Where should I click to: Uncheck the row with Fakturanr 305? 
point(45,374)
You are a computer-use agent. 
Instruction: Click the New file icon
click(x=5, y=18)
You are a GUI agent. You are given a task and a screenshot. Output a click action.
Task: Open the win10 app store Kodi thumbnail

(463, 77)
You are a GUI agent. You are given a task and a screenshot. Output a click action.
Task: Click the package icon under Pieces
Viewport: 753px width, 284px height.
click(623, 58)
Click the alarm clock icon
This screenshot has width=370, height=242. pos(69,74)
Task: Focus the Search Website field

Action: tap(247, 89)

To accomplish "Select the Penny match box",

# # # # #

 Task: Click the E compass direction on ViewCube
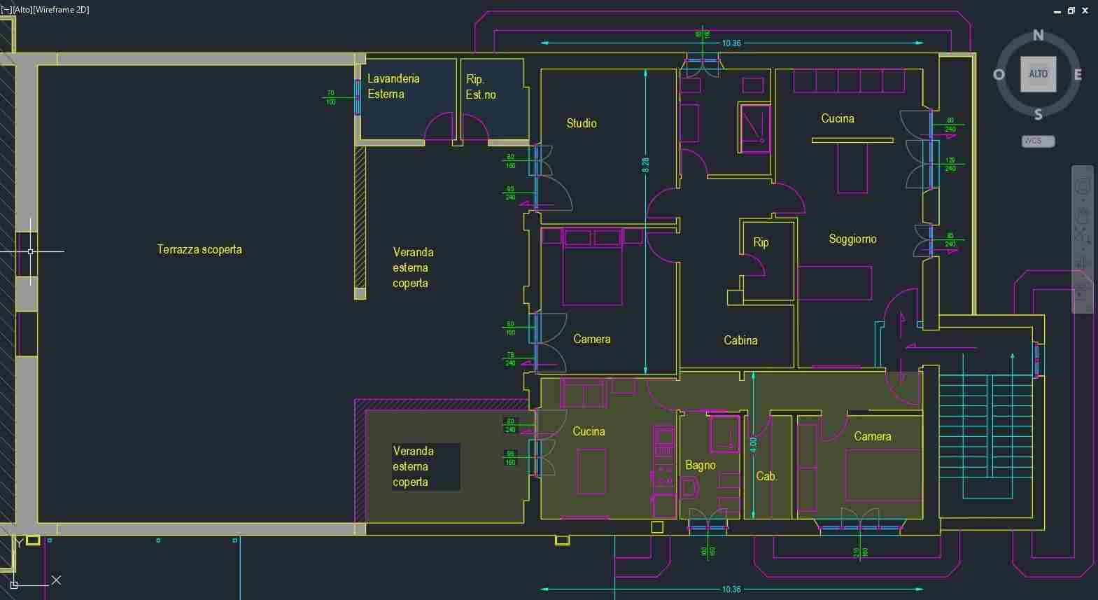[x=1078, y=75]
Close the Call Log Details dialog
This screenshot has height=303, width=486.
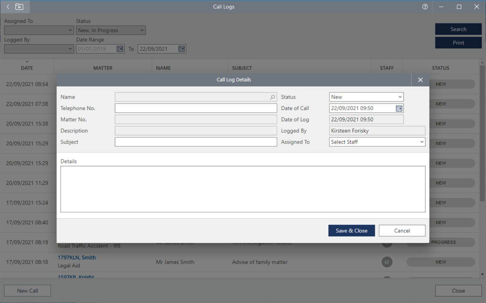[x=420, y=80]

# # # # #

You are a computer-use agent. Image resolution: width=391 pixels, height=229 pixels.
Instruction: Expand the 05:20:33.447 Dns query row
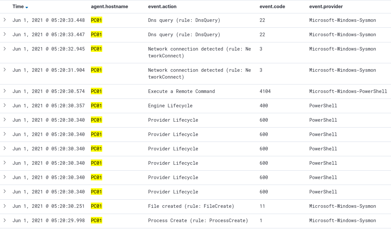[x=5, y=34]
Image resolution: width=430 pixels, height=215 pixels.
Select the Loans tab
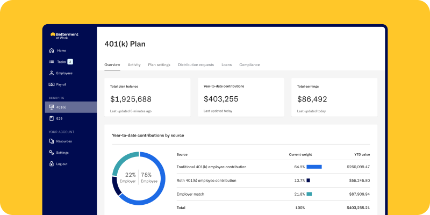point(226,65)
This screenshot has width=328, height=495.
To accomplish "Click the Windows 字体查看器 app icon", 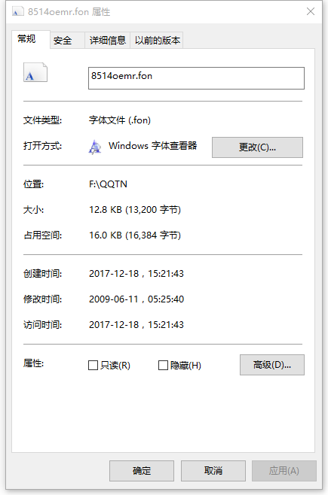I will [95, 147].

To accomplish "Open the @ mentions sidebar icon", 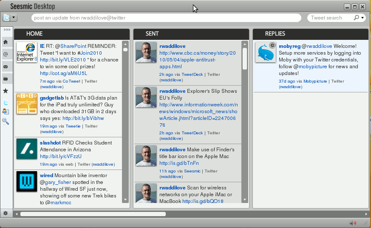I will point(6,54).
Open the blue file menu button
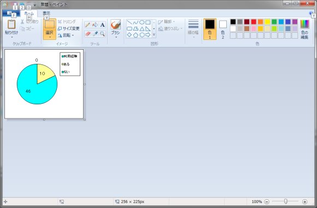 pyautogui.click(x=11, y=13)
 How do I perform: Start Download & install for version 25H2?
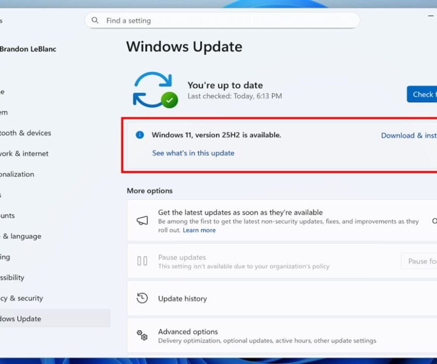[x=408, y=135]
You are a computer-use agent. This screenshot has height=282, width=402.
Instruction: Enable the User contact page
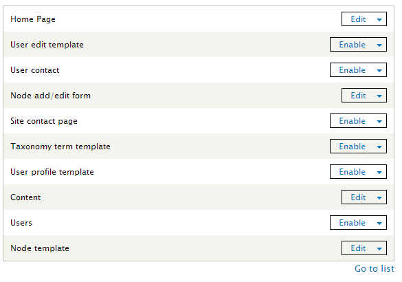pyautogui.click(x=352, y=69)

# # # # #

# EXERCISE BRIEF
Only one stretch of the data above is needed. Restate it word for word, from the line containing "Instruction: Click the New file icon" through the line containing "the Penny match", both ends included.

# YOUR SOLUTION
Instruction: Click the New file icon
click(x=5, y=18)
You are a GUI agent. You are given a task and a screenshot. Output a click action.
Task: Open the win10 app store Kodi thumbnail

(463, 77)
You are a GUI agent. You are given a task and a screenshot. Output a click action.
Task: Click the package icon under Pieces
Viewport: 753px width, 284px height.
click(623, 58)
Click the alarm clock icon
This screenshot has width=370, height=242. pos(69,74)
Task: Focus the Search Website field

Action: tap(247, 89)

To accomplish "Select the Penny match box",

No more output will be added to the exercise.